For participants screening, the inclusion criteria were: 1) age ≥18 years, 2) diagnosed with SAE at the ICU admission and 3) treated with midazolam or propofol exclusively as sedative. The exclusion criteria were: 1) not using mechanical ventilation, 2) having traumatic brain injury (TBI),11, 12 ischemic/hemorrhagic stroke, intracranial infection or epilepsy, 3) chronic alcohol or drug abuse, 4) pre-existing liver or kidney diseases affecting consciousness,13 and 5) missing information on survival. Finally, 952 patients met the necessary criteria for inclusion in the study. The MIMIC database has obtained ethical approval from the relevant Institutional Review Boards (IRBs) (https://mimic.mit.edu). Since the database is publicly available, ethical approval has been waived by our hospital’s IRB. Informed consent was not required due to the retrospective nature of the study.

Diagnosis of SAE

According to a previous study, SAE was defined as sepsis accompanied by a Glasgow Coma Scale (GCS) ≤14 in the first 24 h of ICU admission or delirium based on the International Classification of Diseases v. 9. (ICD-9) code (2930, 2931) and ICD-10 code (F05).14

Assessment of propofol and midazolam use

Records of the use of propofol or midazolam in patients with SAE were extracted from the MIMIC input event tables, with item ID 222168 for propofol and 221668 for midazolam.

Variables selection

We also extracted variables as potential confounding factors from the database, including race, age, gender, congestive heart failure (CHF), peripheral vascular disease (PVD), chronic obstructive pulmonary disease (COPD), renal failure (RF), liver disease, hypertension, diabetes mellitus (DM), heart rate (HR), weight, systolic blood pressure (SBP), diastolic blood pressure (DBP), temperature, respiratory rate (RR), oxygen saturation (SpO2), inspiratory oxygen concentration (FIO2), simplified acute physiological score (SAPS)-II, GCS, Charlson Comorbidity Index (CCI), red cell distribution width (RDW), white blood cell (WBC) count, platelet count, hemoglobin (HB), hematocrit, creatinine (Cr), blood urea nitrogen (BUN), glucose, lactate, sodium (Na), bicarbonate, potassium (K), pH, chloride, international normalized ratio (INR), ventilation duration, prothrombin time (PT), vasopressors use, opiates use, norepinephrine use, and antibiotics use. In addition, only information on these variables was extracted from patients when they were first admitted to the ICU.

Study outcomes

Primary study outcome was 30-day mortality, and the secondary study outcome was ventilation duration. The ventilation duration was divided into 2 categories according to the median value, including <5 days and ≥5 days. The MIMIC followed up through information recorded in electronic medical charts and hospital department, or contacting with the patients (including family members, attending healthcare workers and family physicians) via phone calls. In our study, the follow-up ended when patients died or 30 days after the ICU admission.

▶ Work task
Render this sentence from the sepsis study excerpt above in Spanish: "Primary study outcome was 30-day mortality, and the secondary study outcome was ventilation duration."

▶ Available data
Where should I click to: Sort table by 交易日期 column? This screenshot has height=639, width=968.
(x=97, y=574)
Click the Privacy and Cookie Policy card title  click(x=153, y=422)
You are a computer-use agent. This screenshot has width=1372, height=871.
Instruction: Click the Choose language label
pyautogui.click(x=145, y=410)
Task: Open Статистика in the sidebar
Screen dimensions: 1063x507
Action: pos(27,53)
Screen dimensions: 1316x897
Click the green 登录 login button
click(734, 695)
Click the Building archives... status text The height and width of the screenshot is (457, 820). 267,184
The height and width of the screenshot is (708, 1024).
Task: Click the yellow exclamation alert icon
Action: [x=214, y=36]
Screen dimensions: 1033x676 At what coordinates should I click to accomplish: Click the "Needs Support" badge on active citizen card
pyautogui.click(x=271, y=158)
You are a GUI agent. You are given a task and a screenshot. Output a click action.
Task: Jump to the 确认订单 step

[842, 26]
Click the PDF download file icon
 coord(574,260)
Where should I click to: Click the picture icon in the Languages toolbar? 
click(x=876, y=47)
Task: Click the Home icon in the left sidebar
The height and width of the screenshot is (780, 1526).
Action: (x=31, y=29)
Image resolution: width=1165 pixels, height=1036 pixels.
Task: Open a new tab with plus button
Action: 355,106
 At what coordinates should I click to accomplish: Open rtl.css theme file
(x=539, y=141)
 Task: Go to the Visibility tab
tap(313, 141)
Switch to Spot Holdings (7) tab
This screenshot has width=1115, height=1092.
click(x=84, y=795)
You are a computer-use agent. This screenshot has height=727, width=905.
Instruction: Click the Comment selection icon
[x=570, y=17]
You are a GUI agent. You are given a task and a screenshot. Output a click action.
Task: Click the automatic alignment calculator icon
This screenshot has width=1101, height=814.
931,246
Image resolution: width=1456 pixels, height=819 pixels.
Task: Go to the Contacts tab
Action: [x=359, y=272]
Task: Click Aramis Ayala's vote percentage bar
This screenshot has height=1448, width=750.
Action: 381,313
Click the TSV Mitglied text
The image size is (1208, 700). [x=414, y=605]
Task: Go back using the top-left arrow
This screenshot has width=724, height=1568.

▶ Exercise result
El desenlace primario del estudio fue la mortalidad a 30 días, y el desenlace secundario del estudio fue la duración de la ventilación.